Finding your rich life

What is your rich life? Rich doesn’t necessarily mean having a lot of money. It’s having enough money while being happy most days. Do you enjoy what you do every day (or most days)? Do you get to spend time with loved ones? Do you get to play? Find out how you can get to do something that you like doing every day, where it feels “light” to do it.

Why shouldn’t work be fun? I love the quote, “I take the work that I do seriously, but I don’t take myself seriously at all.” You should care about the work that you do. That doesn’t mean that you can’t have fun doing it though. You should not take yourself so seriously though. If you fail or mess up, that’s fine. You should want your kids to see you fail from time to time just so they know that it happens and it’s not the end of the world. But you should also want them to see you rise up and overcome those failures. You cant be kept down unless you chose to not get back up. Nothing can stop you except yourself.

The answer isn’t having more information, it’s acting on the information we “know to be true”

It doesn’t matter how much information you acquire if you don’t use it. “We would all be rockstar millionaires with six-pack abs” if information was the answer to all of our problems (paraphrased from Derek Sievers).

We all kind of know what we should be doing financially, physically, mentally, etc, but what are we doing with that information? How are we putting it into practice? Many of us know we should save and invest, but instead we indulge. We know we should eat clean, drink plenty of water, and exercise daily, but instead we eat too much fried food, drink too much alcohol, and skip our workouts. We know we should continue to read and expand our mind, but instead we waste time on social media or binge watching tv.

We all have an idea of what we should be doing. More information isn’t the answer – acting on the information we know to be true is.

Controlling your responses to negative stressors

Everyone feels the same emotions…fear, insecurity, heartache, hunger, tiredness, anger, joy. What separates our role models and heroes from those who we do not look up to is how they respond to those emotions.

If you want to be the best version of yourself, take a look in the mirror. How do you respond under stress? Do you take out your frustrations on others or treat them poorly? Would you want your kids to act like you do when you’re stressed?

If you want to be more like your role model(s) or to become a role model, the first step is to be aware of how you’ve seen others react under stress. Are there people you would like to emulate?

After you’ve seen the responses of others and determined which actions you deem commendable, the next step is to be aware of how you currently react under stress. What behaviors, actions, or words do you say/do that you’re proud of and what do you want to stop doing?

After taking note of what you already do, start monitoring how you’re doing from this point forward. Be strict, but forgiving with yourself. You want to start taking the right actions right now. But if/when you mess up, own your mistakes/actions, apologize if necessary, and move forward.

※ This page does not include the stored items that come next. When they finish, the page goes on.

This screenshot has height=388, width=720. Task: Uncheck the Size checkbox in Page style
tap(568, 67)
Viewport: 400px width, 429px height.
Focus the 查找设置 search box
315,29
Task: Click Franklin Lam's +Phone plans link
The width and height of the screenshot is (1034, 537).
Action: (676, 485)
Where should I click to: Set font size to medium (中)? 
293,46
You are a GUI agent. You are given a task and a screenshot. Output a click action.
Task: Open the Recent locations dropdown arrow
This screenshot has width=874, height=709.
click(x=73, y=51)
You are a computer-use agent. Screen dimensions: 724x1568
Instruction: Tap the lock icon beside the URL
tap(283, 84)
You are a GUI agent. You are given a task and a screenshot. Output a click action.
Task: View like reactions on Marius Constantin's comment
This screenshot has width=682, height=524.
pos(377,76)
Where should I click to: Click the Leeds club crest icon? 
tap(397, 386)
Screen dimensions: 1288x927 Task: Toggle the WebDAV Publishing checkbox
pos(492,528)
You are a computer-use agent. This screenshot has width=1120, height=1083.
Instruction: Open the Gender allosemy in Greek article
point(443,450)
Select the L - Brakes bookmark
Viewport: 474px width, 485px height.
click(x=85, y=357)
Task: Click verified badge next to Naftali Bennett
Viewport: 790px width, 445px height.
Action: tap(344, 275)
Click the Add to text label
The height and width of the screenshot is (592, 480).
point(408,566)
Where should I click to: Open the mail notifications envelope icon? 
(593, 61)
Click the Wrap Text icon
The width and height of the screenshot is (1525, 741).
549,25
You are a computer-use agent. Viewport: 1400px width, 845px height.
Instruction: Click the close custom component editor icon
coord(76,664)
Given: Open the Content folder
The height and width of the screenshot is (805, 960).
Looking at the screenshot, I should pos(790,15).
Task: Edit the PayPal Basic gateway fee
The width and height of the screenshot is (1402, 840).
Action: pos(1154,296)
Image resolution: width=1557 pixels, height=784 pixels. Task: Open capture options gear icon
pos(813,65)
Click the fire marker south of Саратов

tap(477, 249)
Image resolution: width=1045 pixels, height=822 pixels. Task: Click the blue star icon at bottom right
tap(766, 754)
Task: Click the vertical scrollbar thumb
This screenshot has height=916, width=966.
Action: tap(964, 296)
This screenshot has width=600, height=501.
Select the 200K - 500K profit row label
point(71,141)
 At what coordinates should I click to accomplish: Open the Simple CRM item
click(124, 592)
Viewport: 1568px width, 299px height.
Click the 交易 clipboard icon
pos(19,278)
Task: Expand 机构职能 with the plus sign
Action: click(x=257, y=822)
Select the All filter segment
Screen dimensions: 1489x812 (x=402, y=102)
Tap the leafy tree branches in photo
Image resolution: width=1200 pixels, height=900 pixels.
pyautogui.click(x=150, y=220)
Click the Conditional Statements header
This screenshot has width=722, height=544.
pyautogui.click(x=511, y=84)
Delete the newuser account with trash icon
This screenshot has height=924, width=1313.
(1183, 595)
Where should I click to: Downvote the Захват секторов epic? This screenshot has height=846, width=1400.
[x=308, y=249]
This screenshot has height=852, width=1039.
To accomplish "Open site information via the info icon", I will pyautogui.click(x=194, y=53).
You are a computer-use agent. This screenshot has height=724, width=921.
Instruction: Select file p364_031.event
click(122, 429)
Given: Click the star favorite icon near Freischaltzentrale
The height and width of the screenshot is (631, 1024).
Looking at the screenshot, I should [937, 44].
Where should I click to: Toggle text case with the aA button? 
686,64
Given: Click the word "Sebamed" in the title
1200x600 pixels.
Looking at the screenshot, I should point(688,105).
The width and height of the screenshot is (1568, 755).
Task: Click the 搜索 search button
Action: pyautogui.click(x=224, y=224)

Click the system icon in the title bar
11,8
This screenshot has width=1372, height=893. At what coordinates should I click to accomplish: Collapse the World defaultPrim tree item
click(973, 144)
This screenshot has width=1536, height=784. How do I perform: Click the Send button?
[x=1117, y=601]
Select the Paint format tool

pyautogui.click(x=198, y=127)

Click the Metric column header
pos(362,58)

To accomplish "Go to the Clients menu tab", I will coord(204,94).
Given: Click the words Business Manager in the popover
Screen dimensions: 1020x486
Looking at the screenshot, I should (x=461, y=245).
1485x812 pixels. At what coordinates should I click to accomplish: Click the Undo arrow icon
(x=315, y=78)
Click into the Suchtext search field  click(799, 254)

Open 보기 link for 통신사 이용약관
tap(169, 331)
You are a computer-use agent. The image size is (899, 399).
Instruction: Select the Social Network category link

Cut yourself some slack, especially in the beginning, because it takes a while to form a new habit (of responding appropriately to any/every situation). But remember, if we want to be the best version of ourselves, if we want to be a role model to our kids, if we want to make others around us feel better about themselves, and if we want the world to be a nicer place, it all starts with us. We can’t control what other people think, say, or do, but we can control ourselves. It just takes practice.

Free flowing conversations to build trust and establish rapport

Sales scripts don’t work because they are too structured, and the customer does not feel listened to. It’s best to let a natural conversation flow while still getting the information you need from the customer, rather than sounding robotic and reading off a list of questions or looking at a scripted “conversation.”

You should have certain questions you want answered so you can determine how to best help the customer, if you’re a good fit for them (and if they’re a good fit for you), etc. But really, you should be listening and responding authentically to establish the best rapport with the customer.

Giving out of love versus giving out of expectation

Don’t be a fake giver (giving only because you’re expecting to get something in return). You’re setting yourself up for disappointment if you’re keeping score for a game which the other person doesn’t know you’re playing.

If you think to yourself, “I did a, b, and c for this person, so they should give me x, y, or z when I ask in the future,” you’re asking for disappointment. Hopefully that person help you out in whatever way they can because you’re a good friend and they’re a good friend, but expecting reciprocity (especially when you do something for them now, but want them to remember your actions far in the future) is going to lead to frustration from both people.

Be caring. Be nice. Find ways to help. But if you can’t do something, or if it stretches you too thin, don’t feel obligated to do so. It’s ok to say no – and you don’t have to give them a reason why either. If you want to explain to someone why you can’t do something for them, at least they’ll have a better understanding of why you can’t. But they’re not entitled to know (just like you’re not entitled to knowing why they might say no to you in the future).

Give without keeping score. It will save you frustration in the long run because the other person doesn’t know they’re part of an unspoken transaction (which only took place in your mind).